# I feel so bad for the person who bought this house...



## Grotesque (Mar 19, 2014)

I am renting a finished basement in a house that was just sold. I know the landlord purposely didn't tell the new owner about all the problems with the house. I feel so bad for the new family. They seem so nice. 

Here is a list of what wasn't disclosed:

1) There is a gas leak. 

2) There is black mold in certain parts of the house.

3) The entire upstairs is infested with bedbugs. (Thankfully contained up there and never been a problem in the downstairs.)

4) The entire sewer system that runs from the house to the main line in the street is on borrowed time. It needs about $20,000 of repairs (that was the quote) because it could collapse any day.

5) The electricity is really wonky. 

6) Every major repair that was EVER done to the house was done by drug addicts with no training whatsoever who got paid in drugs.

7) Since this house (NOT HAVING ANYTHING TO DO WITH ME WHATSOEVER) has always been a drug house (because of the owners and his family), ever so often, drug addicts are seen hanging around in desperation trying to get something. 
Once in a while, someone who has been in jail gets out of jail and immediately hangs around outside because the house has been in that particular family for about 60 years and is known in many circles as a drug house.
Basically... when you get out of jail and you are a desperate for something, this is the house you go to. Because of that, there are a lot of shady people who show up at all hours of the night. Even though the old dealers are gone.

8 The house is so full of negative energy, it literally causes divorces and suicides. Hard to believe, but true. In 60 years, 16 people have killed themselves in this house, and 4 marriages ended in terribles divorces. When you walk into this house, you can feel it. Happy couples immediately start fighting, and people get sick.

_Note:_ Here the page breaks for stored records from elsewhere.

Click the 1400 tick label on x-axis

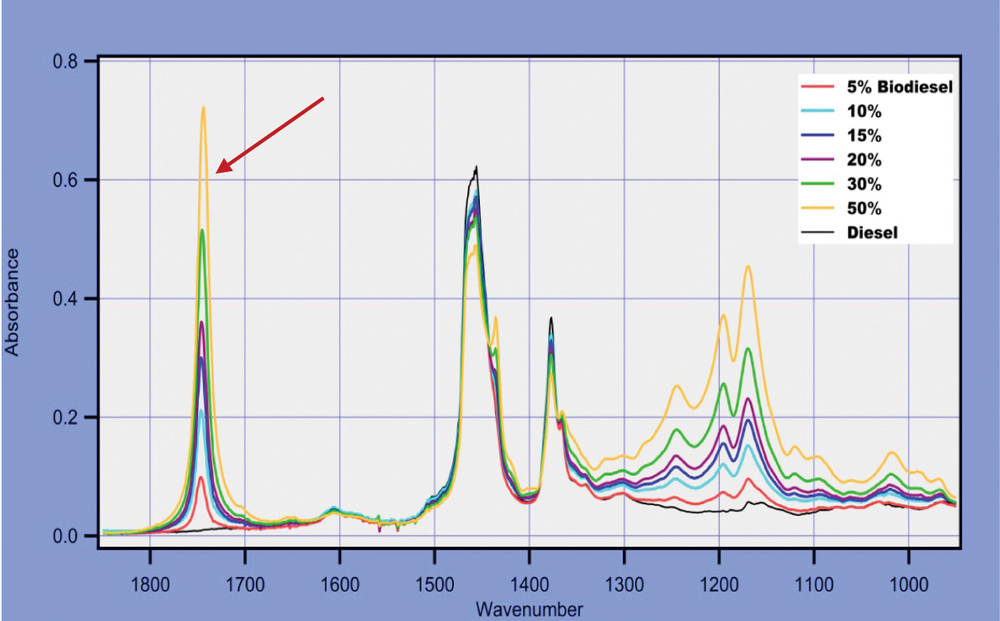529,580
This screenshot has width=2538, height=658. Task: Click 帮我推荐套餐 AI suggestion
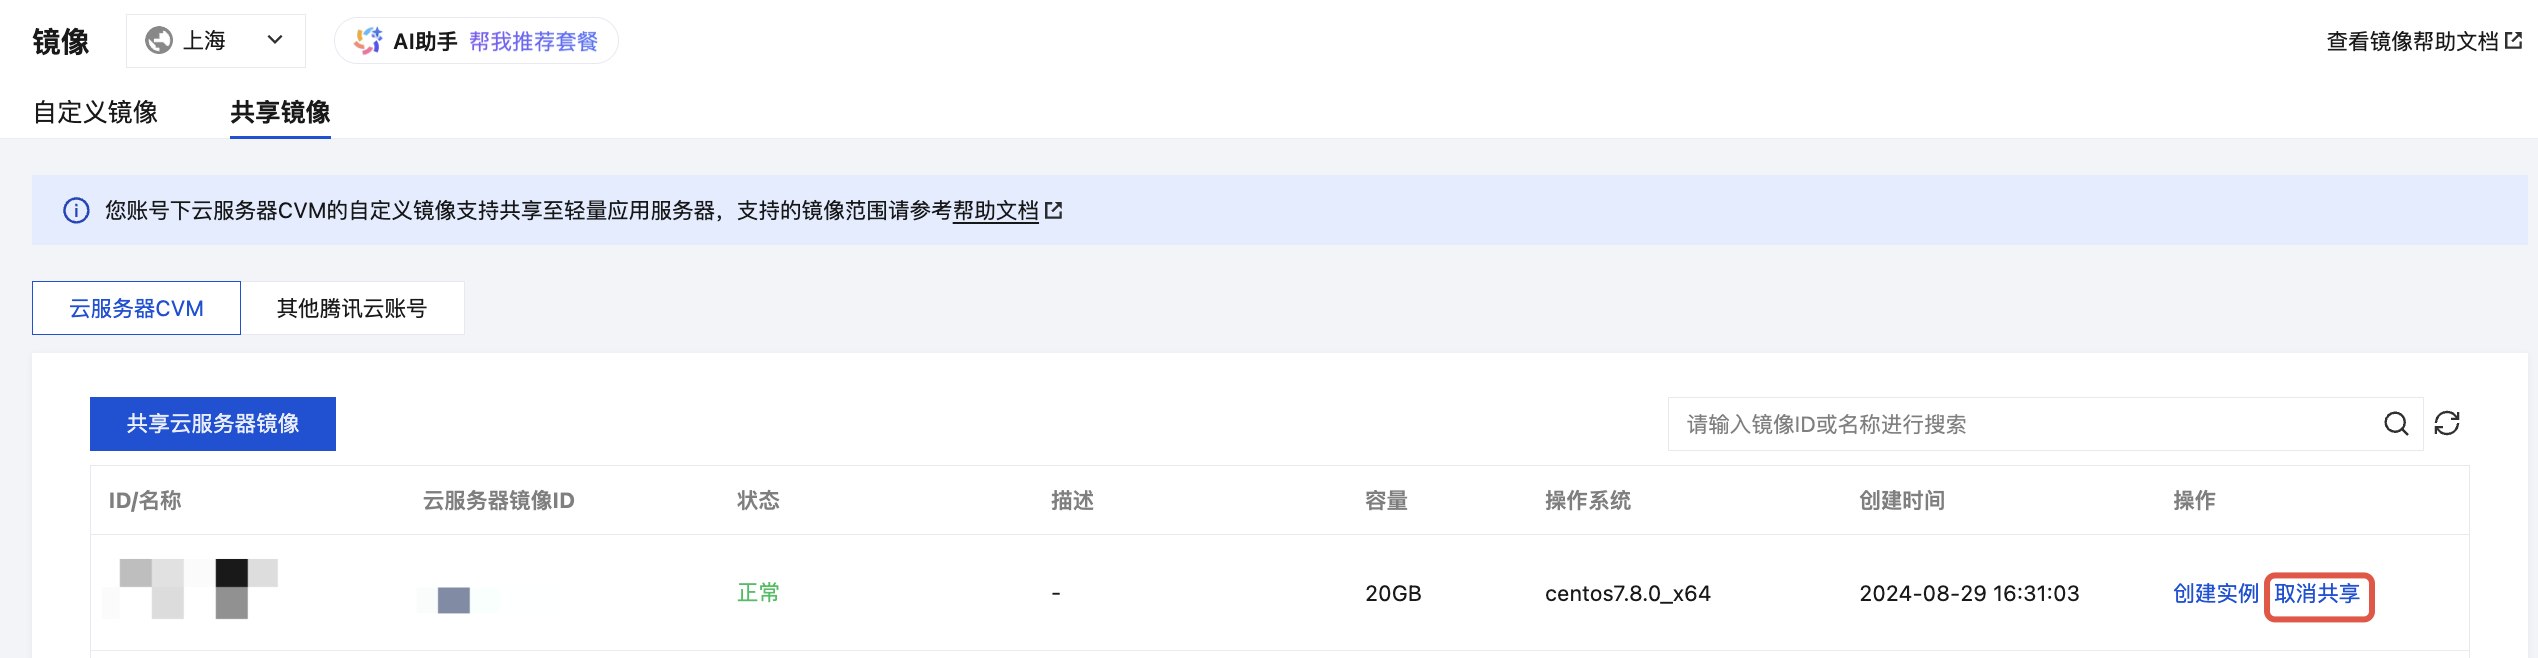[534, 41]
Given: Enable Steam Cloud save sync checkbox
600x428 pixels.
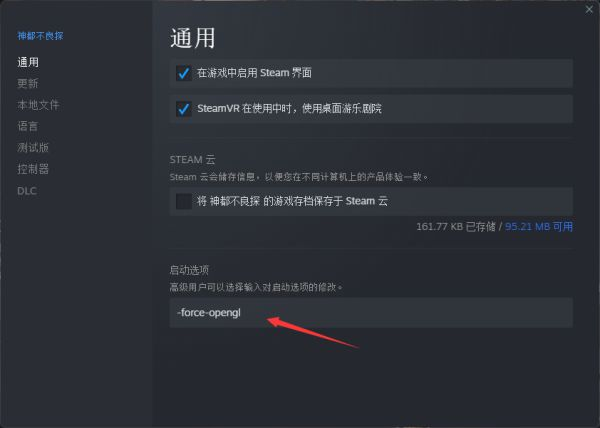Looking at the screenshot, I should pyautogui.click(x=184, y=201).
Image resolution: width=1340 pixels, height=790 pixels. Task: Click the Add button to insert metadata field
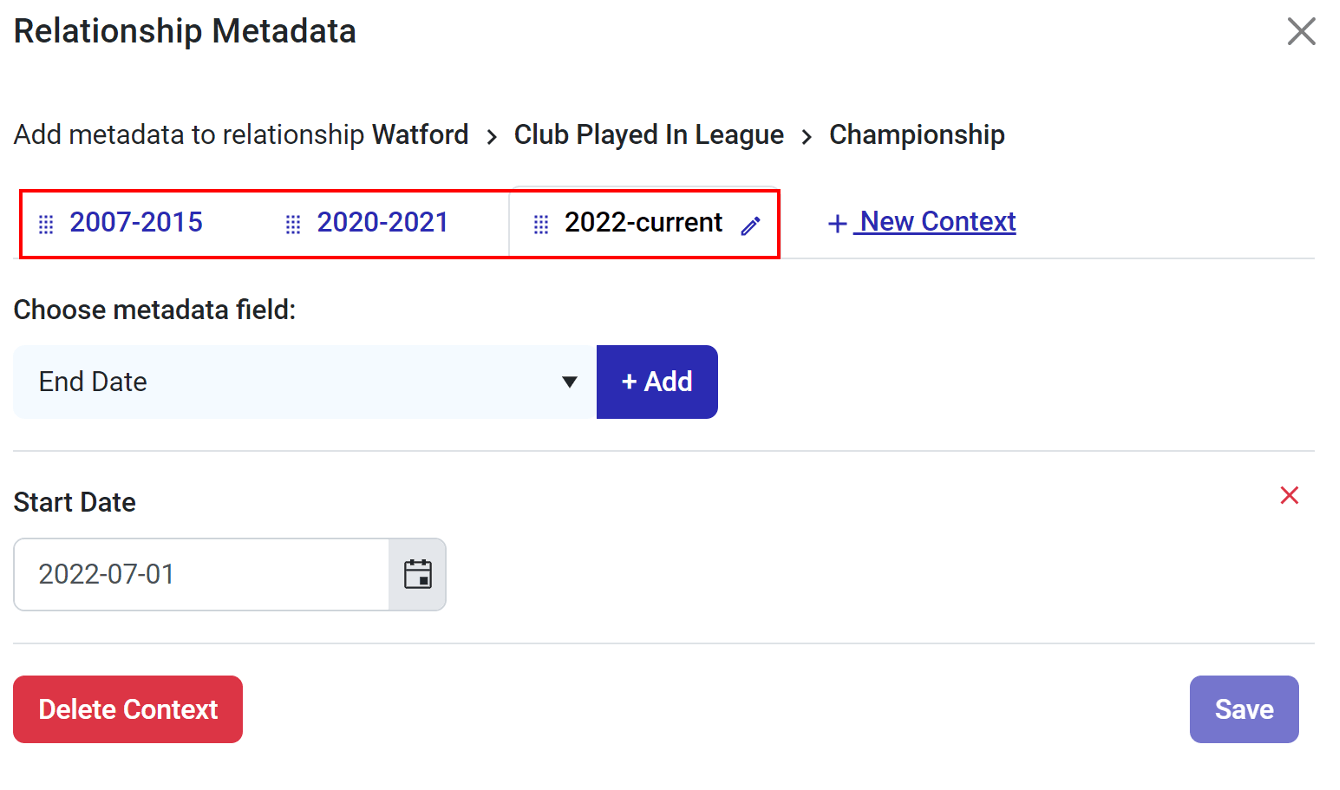coord(657,381)
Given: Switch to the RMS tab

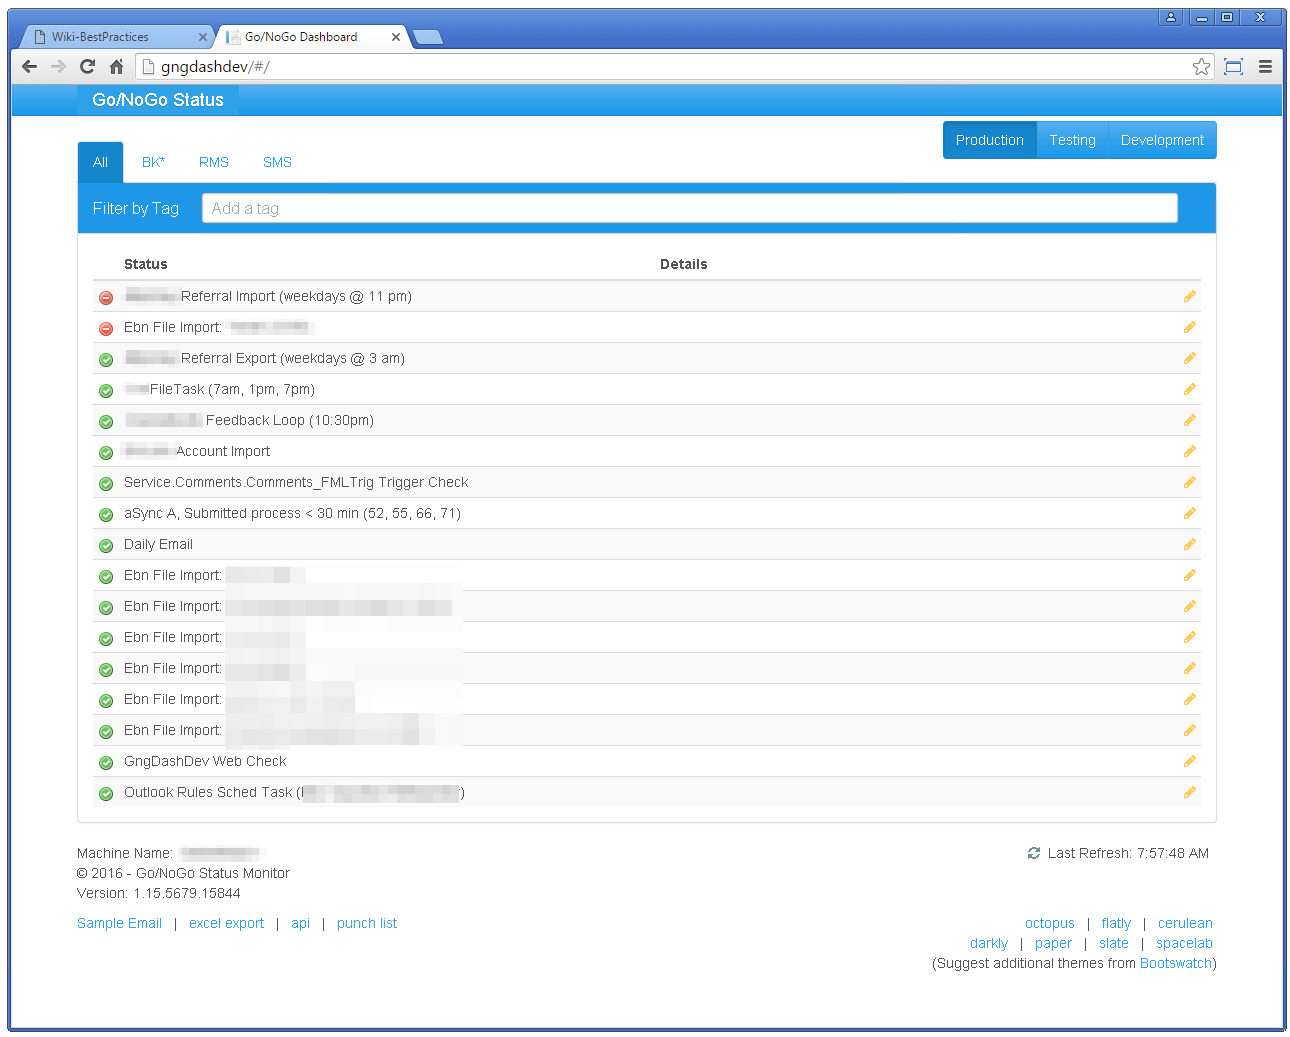Looking at the screenshot, I should click(x=213, y=162).
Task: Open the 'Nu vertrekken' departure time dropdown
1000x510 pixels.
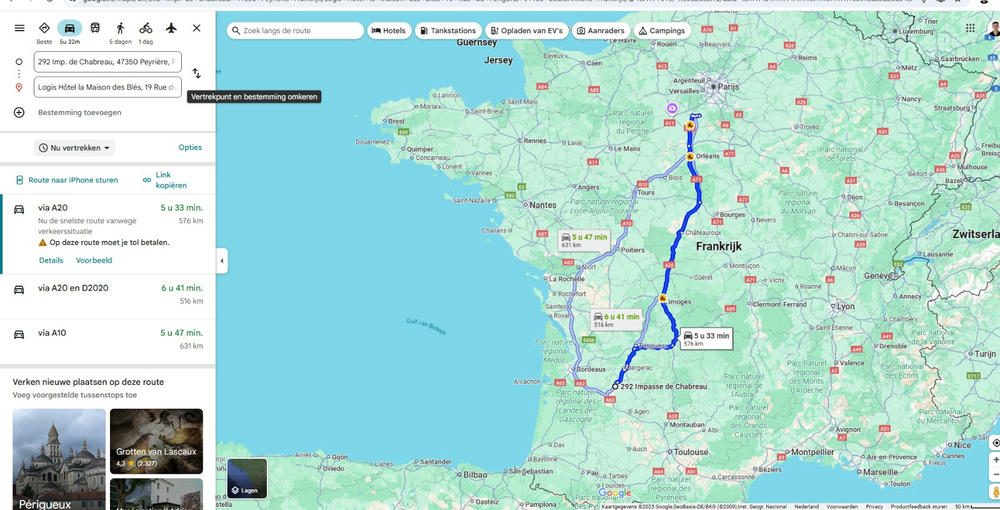Action: pyautogui.click(x=75, y=148)
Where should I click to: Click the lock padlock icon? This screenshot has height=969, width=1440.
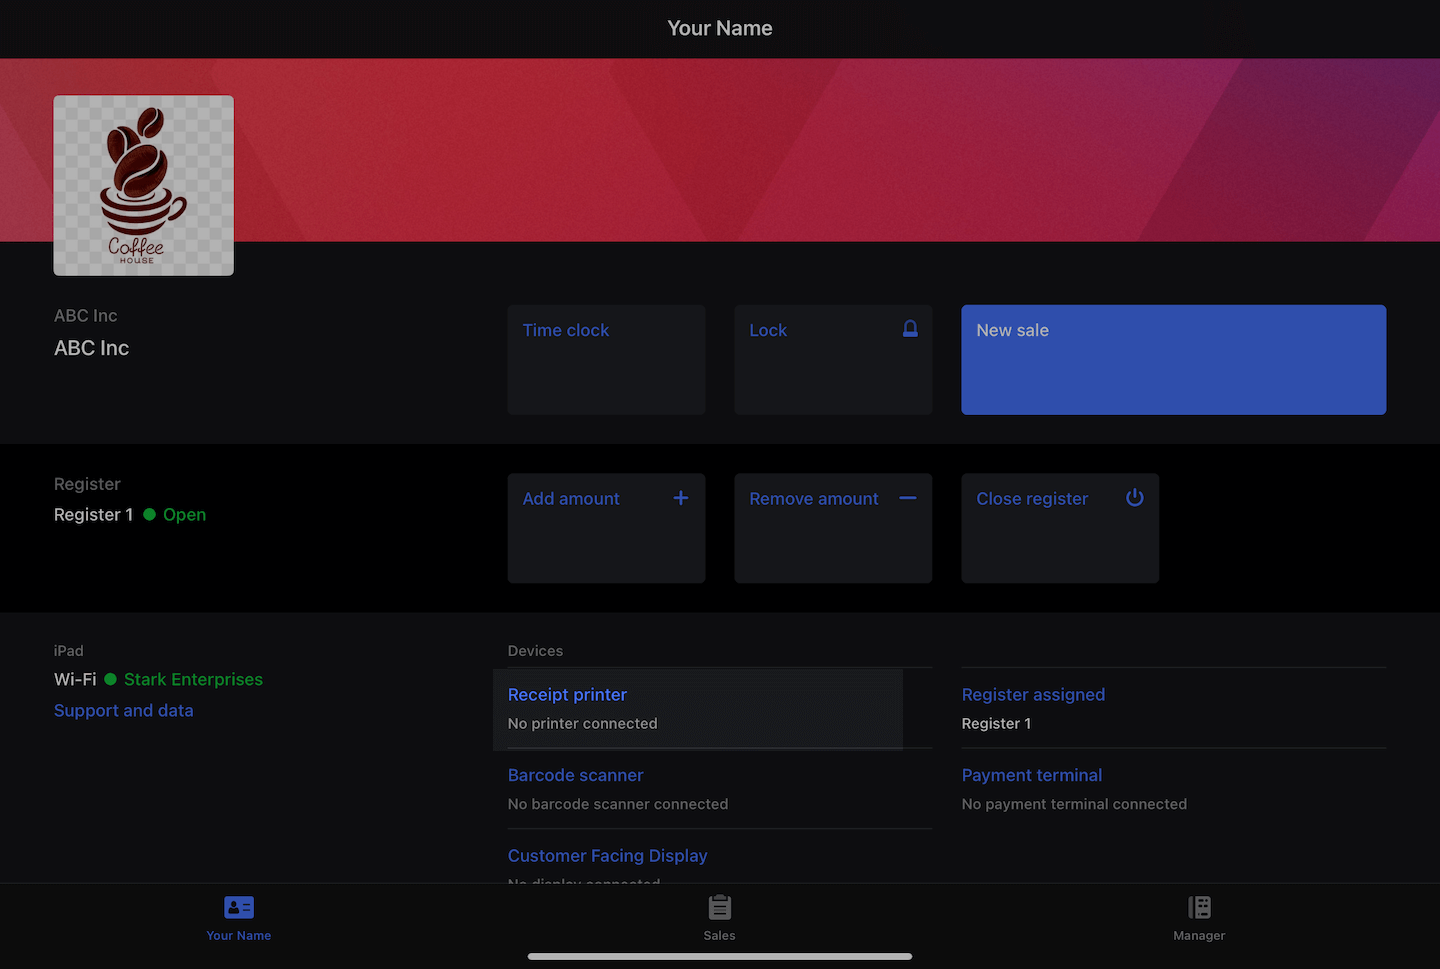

...that is probably all for now. I just feel so bad for these people. They have no idea what they are going to have to deal with. I'm glad I'm leaving.


----------



## QueenBea (Feb 12, 2015)

sounds pretty bad  Glad you're okay, but poor new people


----------



## artgecko (Nov 26, 2013)

Wow... Sounds like he is a scum bag. It is illegal to not disclose information when selling a house if you are aware of problems. Have you told the new owners about all this? They might have grounds to make him pay for some of the issues. Eeek... Bedbugs, gas leak? and you feel safe there with a gas leak? Some people are just awful.


----------



## Grotesque (Mar 19, 2014)

artgecko said:


> Wow... Sounds like he is a scum bag. It is illegal to not disclose information when selling a house if you are aware of problems. Have you told the new owners about all this? They might have grounds to make him pay for some of the issues. Eeek... Bedbugs, gas leak? and you feel safe there with a gas leak? Some people are just awful.


I certainly don't feel safe with a gas leak. I didn't find out about it until I signed the lease. In fact, I didn't find out about any of this until after signing the lease. I did mention to the landlord that this needs to be told to the new owners but I was threatened. Since I have animals and run my own business, I don't want to put anything at risk. 

I am definitely going to send the new owners a letter once I am out and my landlord doesn't know where I live.


----------



## erinsweeney (Nov 13, 2014)

Same deal with the apartment I rent, nearly; the entire building has bedbugs and management would go bankrupt before fumigating. Ditto with the mold, someone cut the wire to the security camera, vandalism in the halls... but hey, it's cheap...


----------



## Huly (Mar 24, 2015)

Hopefully they do a home Inspection


----------



## artgecko (Nov 26, 2013)

Wow... Threatening someone is not good... Does this guy have a criminal record or something (if not, it sounds like he should)? 

Yeah, when we bought our house last summer we did a home inspection..and used a good agent who was able to spot problems in other houses even before we put offers in. We were lucky in that there weren't many issues with the house we bought. I would never buy without doing an inspection though. If you've ever seen the show "infested" that is enough to make you want to get an inspection.


----------